>> START ENTRIES

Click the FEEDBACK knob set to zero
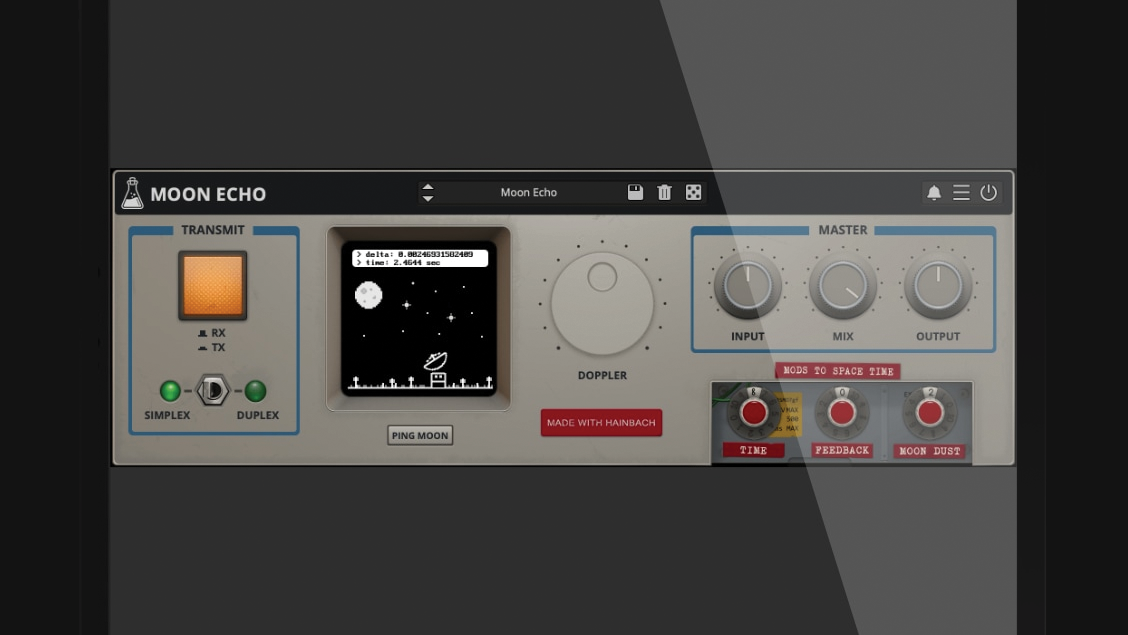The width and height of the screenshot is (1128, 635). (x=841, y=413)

>> END ENTRIES
>> START ENTRIES

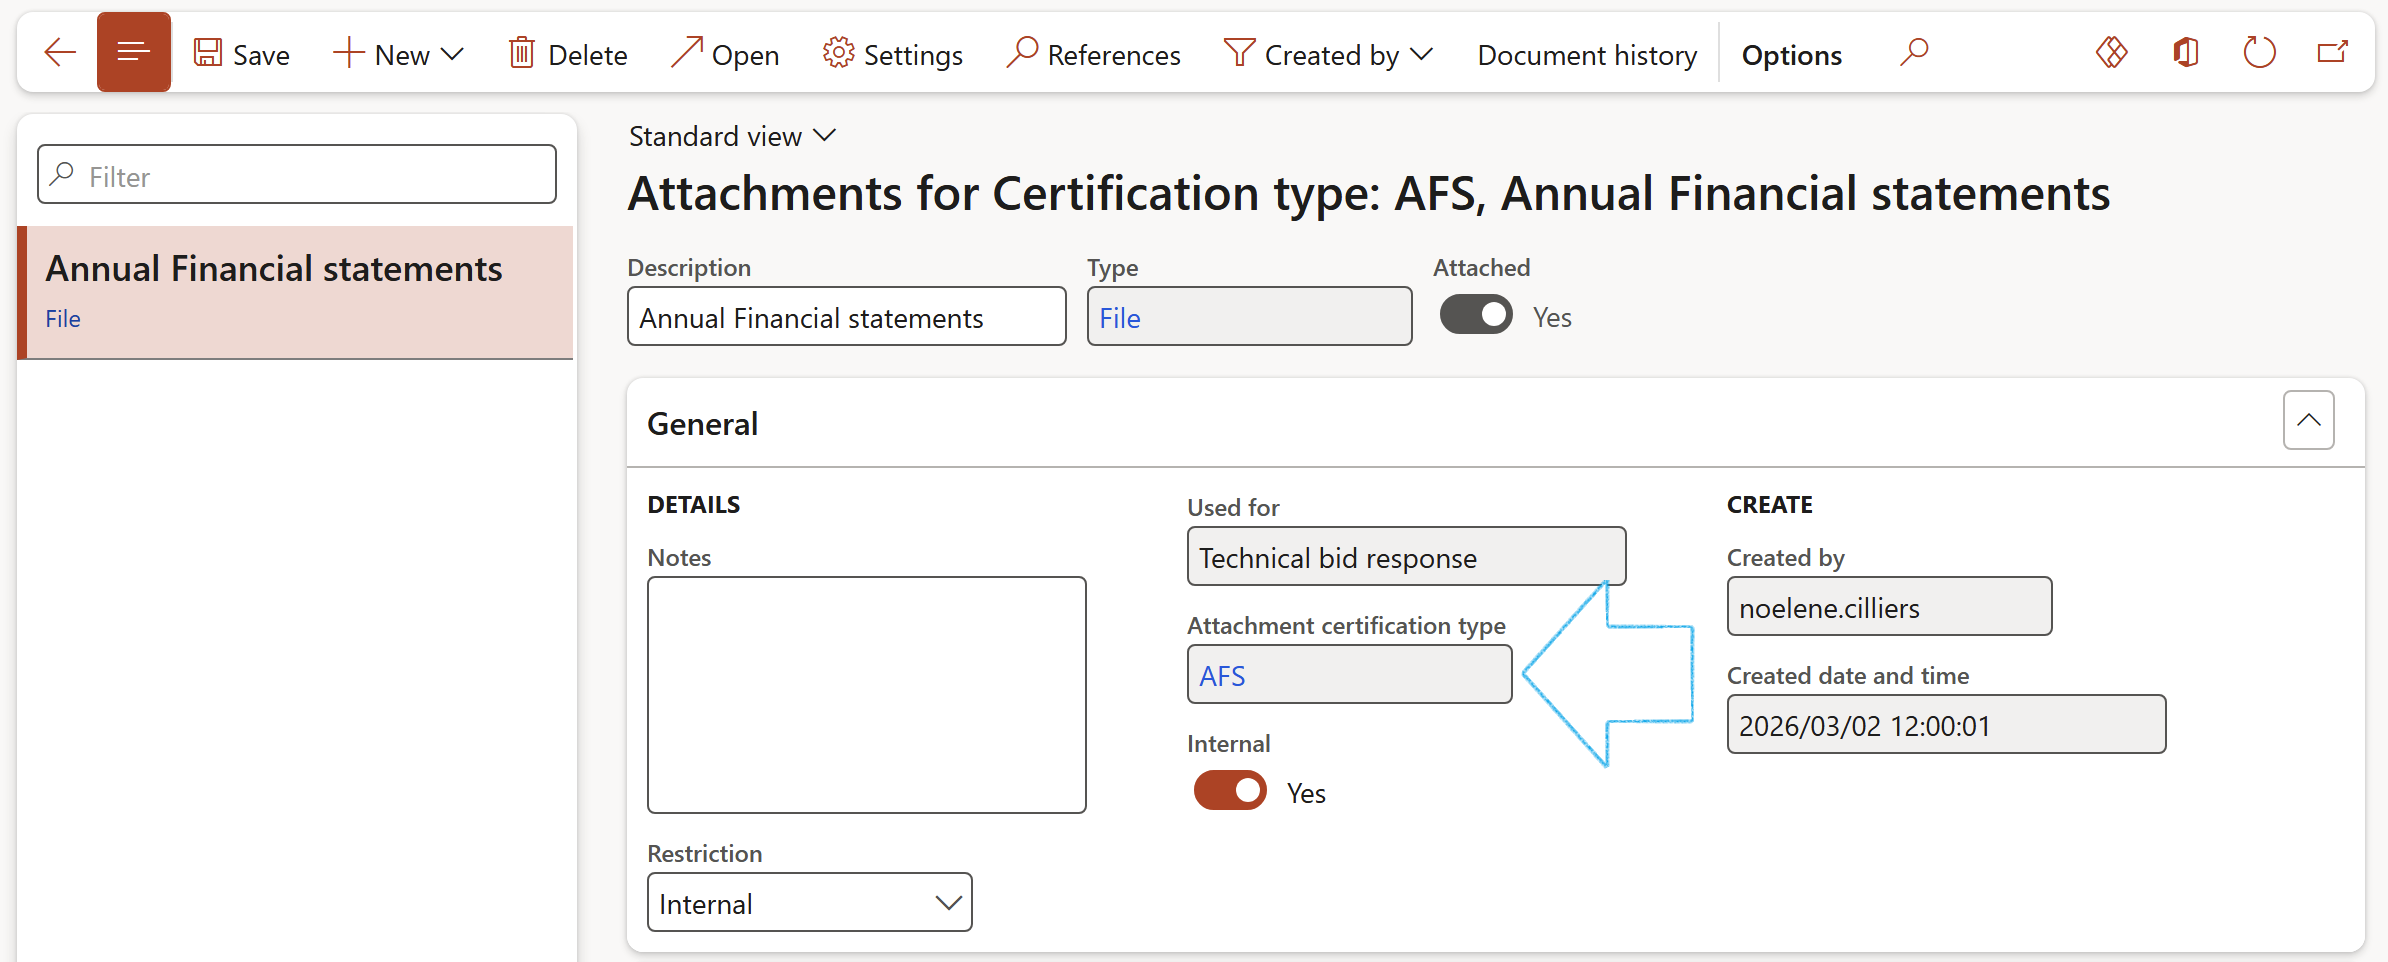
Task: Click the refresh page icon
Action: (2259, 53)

>> END ENTRIES
>> START ENTRIES

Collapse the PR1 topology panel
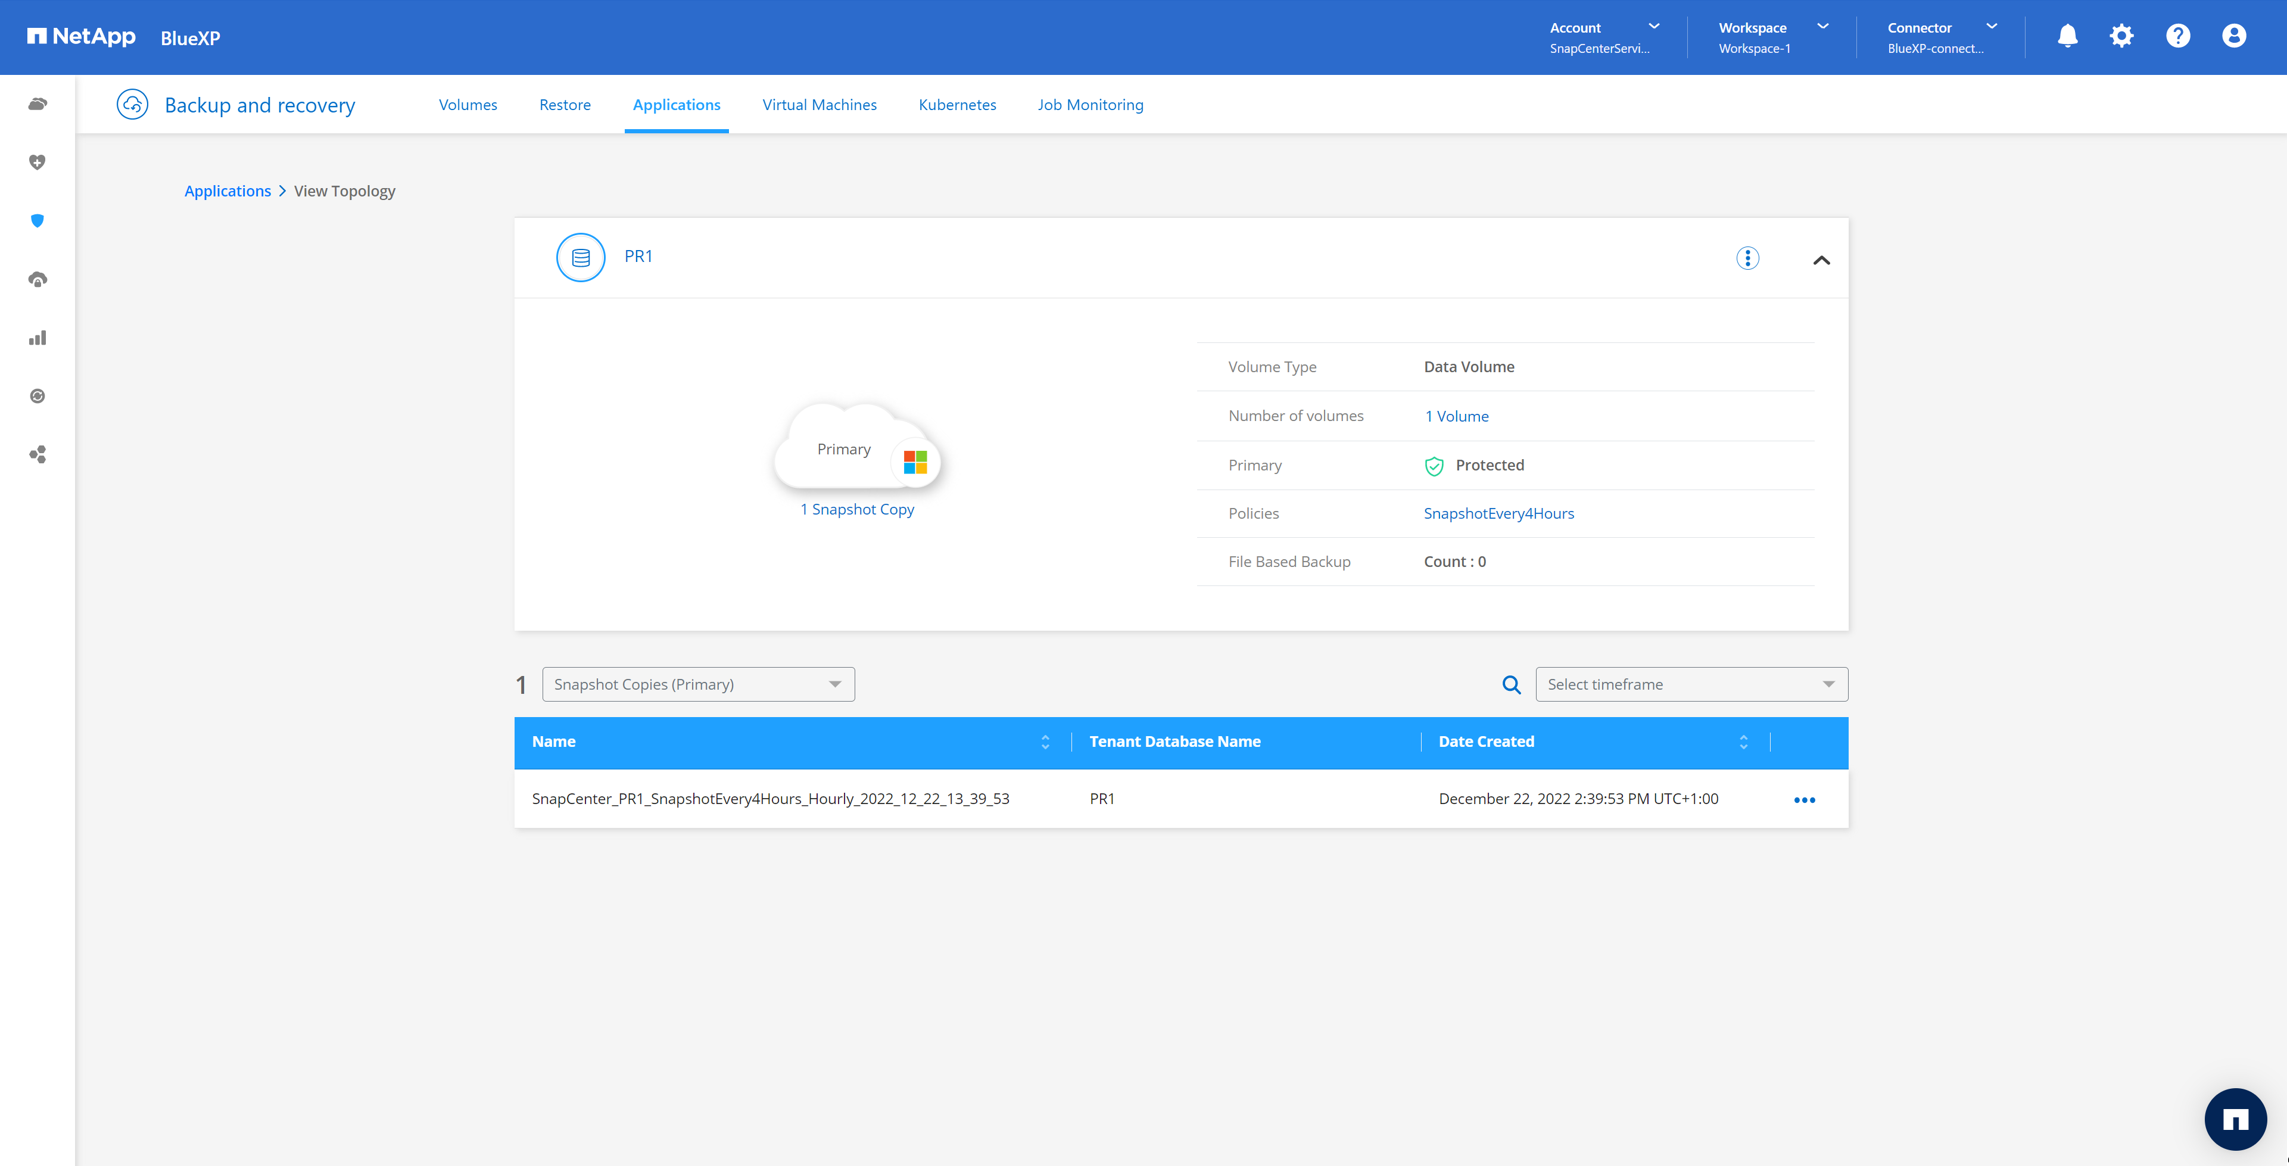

>> END ENTRIES

AIM
Please pick out and copy every line of the records that contains the string "Click". Case counts when matching.

FULL OUTPUT
Click the FEEDBACK knob set to zero
Task: Click the refresh page icon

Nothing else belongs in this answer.